HÜDA PAR Genel Başkanı İshak Sağlam, Deva Partisi Genel Başkanı Ali Babacan'ı Ankara'da parti genel merkezinde ziyaret etti.

Ziyaretin ardından iki lider, kameraların karşısına geçerek ortak basın açıklaması düzenledi.

İshak Sağlam'la bugünkü görüşmelerinde Türkiye'nin genel problem ve sıkıntılarını ele aldıklarını belirten Babacan,  "Adalet konusunda, ekonomide ülkemizde gittikçe derinleşen sorunları beraberce heyetlerimizce konuştuk.

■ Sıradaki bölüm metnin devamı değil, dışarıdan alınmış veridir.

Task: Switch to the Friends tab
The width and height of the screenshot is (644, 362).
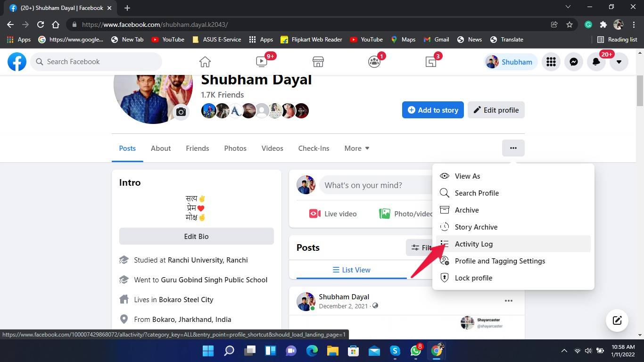Action: click(x=197, y=148)
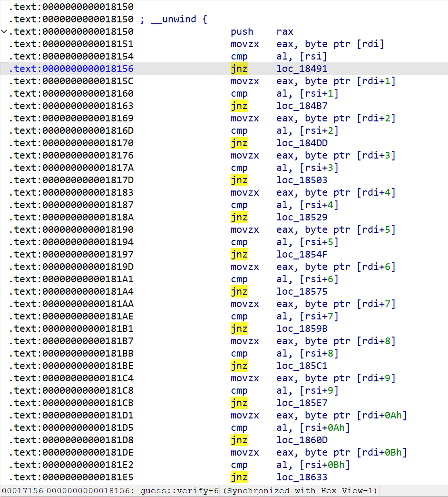Collapse the function at push rax line
The width and height of the screenshot is (448, 497).
click(x=5, y=32)
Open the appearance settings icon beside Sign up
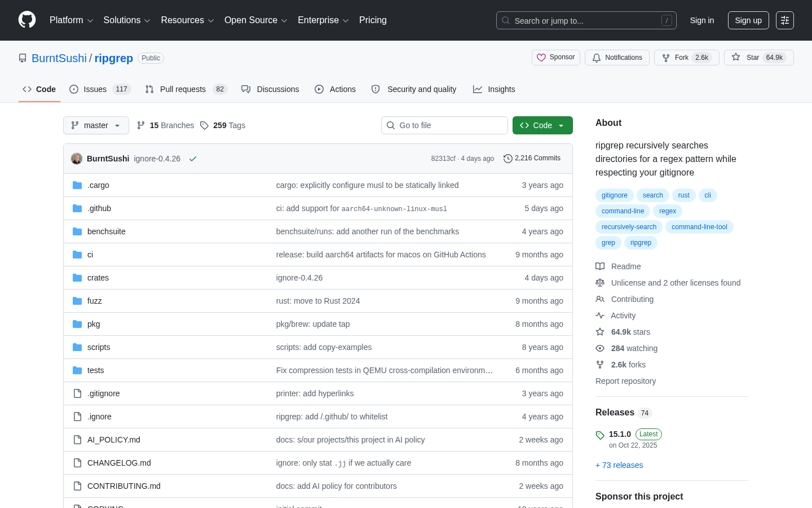Screen dimensions: 812x508 (x=785, y=20)
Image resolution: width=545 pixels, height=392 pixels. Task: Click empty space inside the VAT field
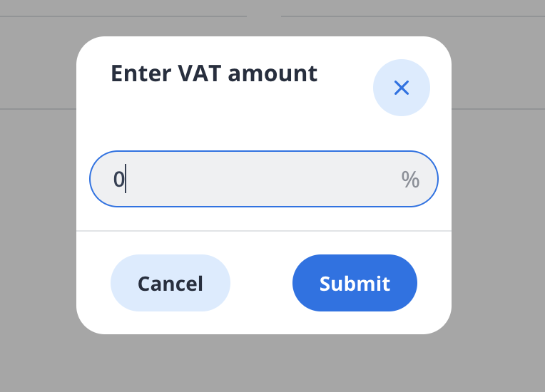271,179
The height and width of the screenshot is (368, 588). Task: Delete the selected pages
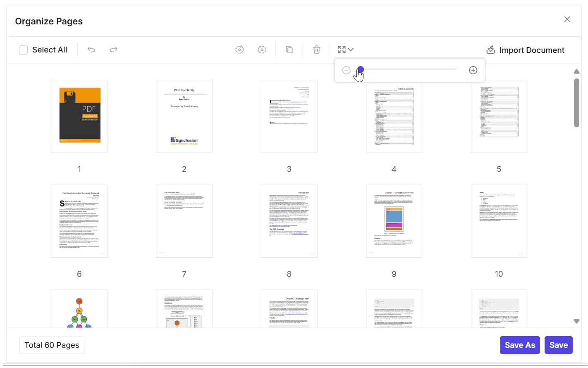[x=316, y=49]
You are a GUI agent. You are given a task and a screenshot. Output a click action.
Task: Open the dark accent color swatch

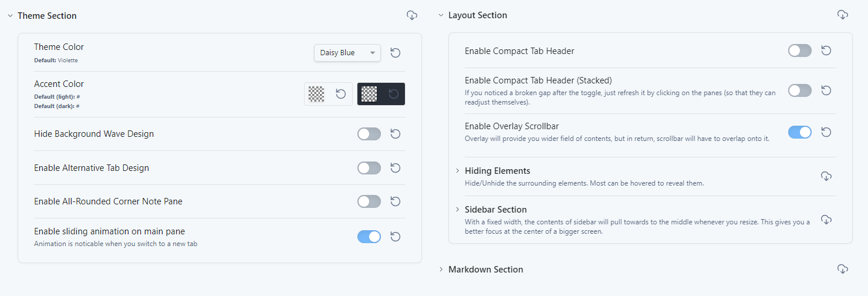pyautogui.click(x=369, y=94)
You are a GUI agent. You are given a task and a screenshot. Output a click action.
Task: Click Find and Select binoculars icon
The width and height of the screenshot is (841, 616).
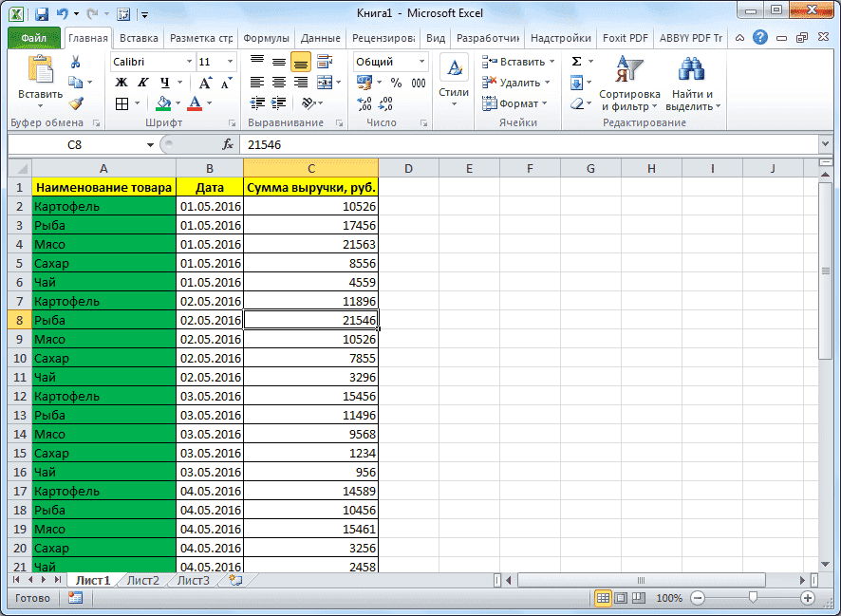coord(690,68)
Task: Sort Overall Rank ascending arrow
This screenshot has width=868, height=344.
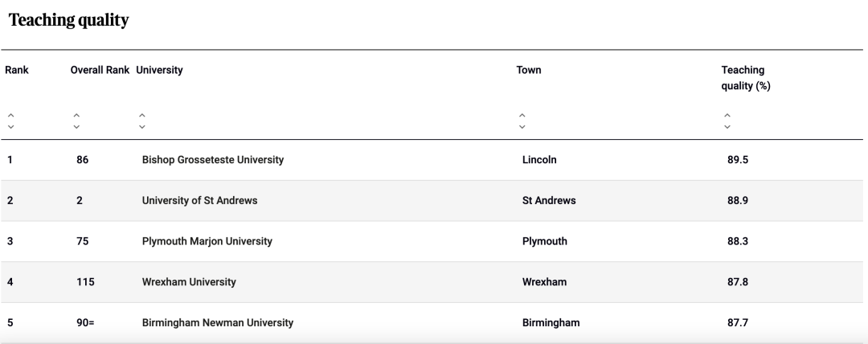Action: pos(76,115)
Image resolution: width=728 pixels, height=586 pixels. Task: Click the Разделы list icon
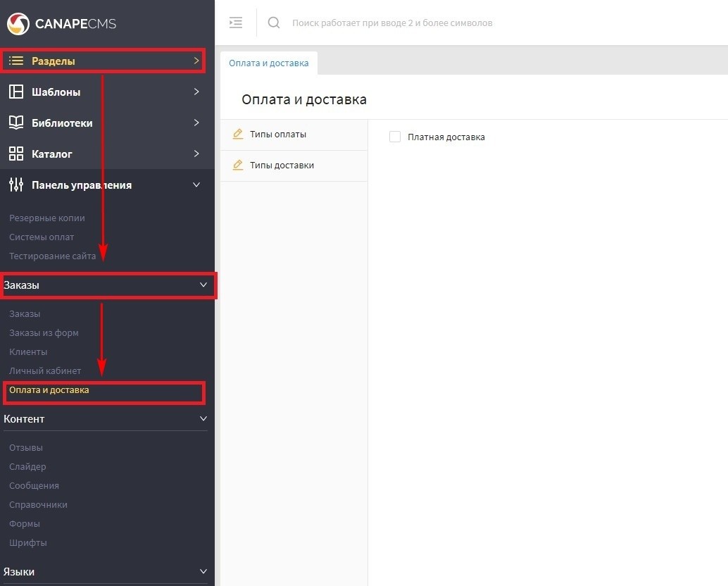pos(16,61)
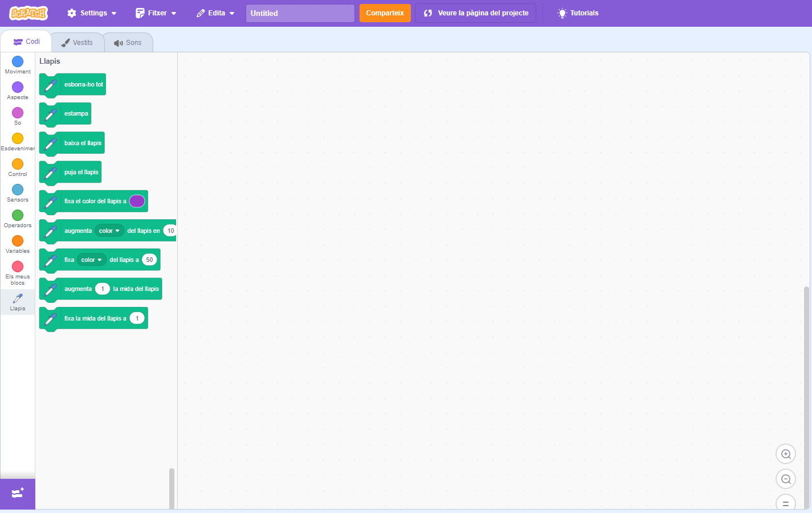Click the add extension button
The width and height of the screenshot is (812, 513).
[18, 493]
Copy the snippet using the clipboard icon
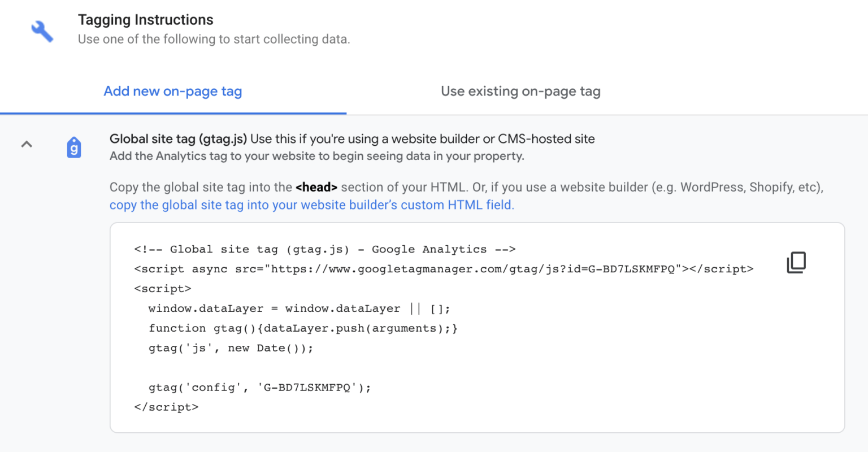868x452 pixels. click(x=796, y=262)
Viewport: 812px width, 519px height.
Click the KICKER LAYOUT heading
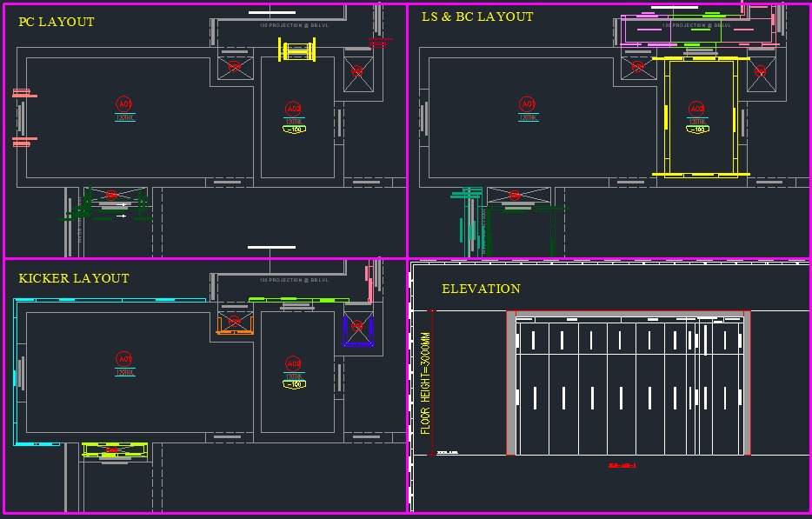(74, 278)
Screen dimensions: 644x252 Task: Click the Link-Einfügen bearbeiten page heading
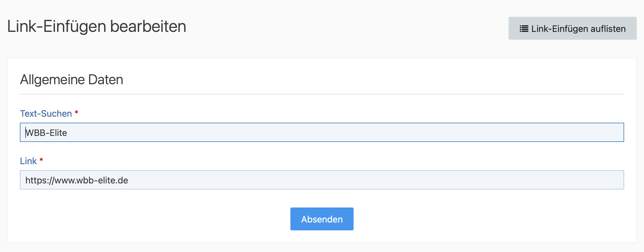[x=97, y=26]
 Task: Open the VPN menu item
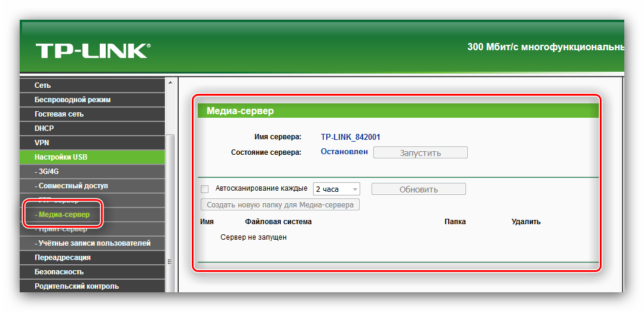point(42,143)
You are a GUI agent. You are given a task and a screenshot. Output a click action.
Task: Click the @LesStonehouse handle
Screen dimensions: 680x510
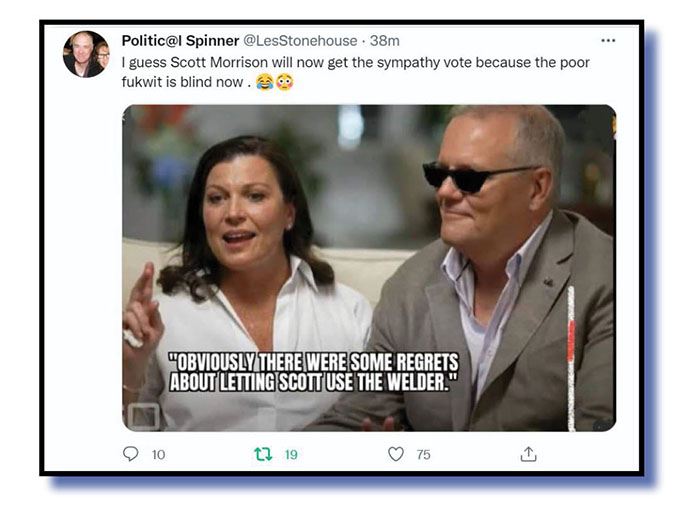(302, 41)
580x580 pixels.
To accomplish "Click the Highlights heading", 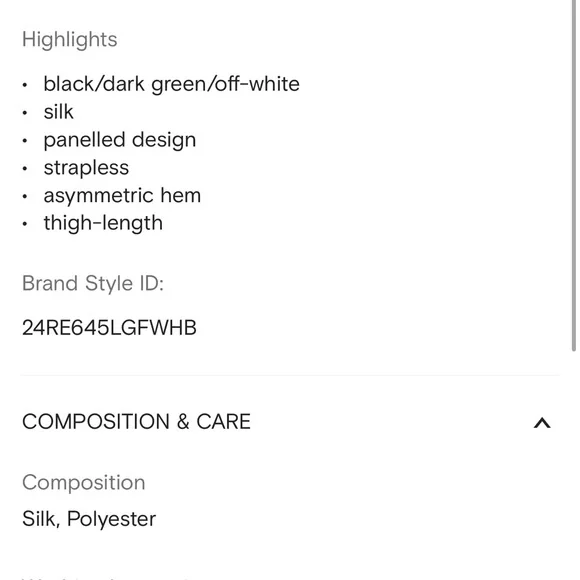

Hem HÜDA PAR'ın teşkilatlanma süreci ile alakalı, kongre süreci ile alakalı Sayın İshak Sağlam bize bilgiler verdi, biz de kendi çalışmalarımızı, teşkilatlanma sürecini kendileriyle paylaştık." dedi.

Babacan: "Türkiye için parlamenter bir sistemi istiyoruz"

Türkiye'nin her alanda sorunlar yaşayan bir ülke olduğunu söyleyen Babacan, "Özellikle demokrasinin işleyişi ile ilgili problemlerimiz var. Güçler ayrımı artık neredeyse çalışmaz hale geldi. Yürütmenin hem parlamento üzerindeki etkisi ve baskısı hem de en üst yargı olan Anayasa Mahkemesi, yargı üzerindeki baskısı gerçekten ülkemizdeki sorunların temelinde. Biz Türkiye için parlamenter bir sistemi istiyoruz, savunuyoruz ve bunun için çalışıyoruz. Şeffaf hesap verebilir ve demokrat bir bakış açısıyla Türkiye'nin yönetilmesi gerektiğini düşünüyoruz." ifadelerini kullandı.

HÜDA PAR'la, parti kuruluşlarından sonra ilk kez heyetler arası görüştüklerini söyleyen Babacan bundan sonra da iki parti arasındaki istişare ve diyaloğun devam edeceğini ifade etti.

Ardından konuşan HÜDA PAR Genel Başkanı İshak Sağlam, Babacan'a tekrardan DEVA partisinin ve genel merkezinin hayırlara vesile olmasını diledi.

Sağlam: "Siyasi partiler hizmet noktasında ortak bir noktada buluşmalıdırlar"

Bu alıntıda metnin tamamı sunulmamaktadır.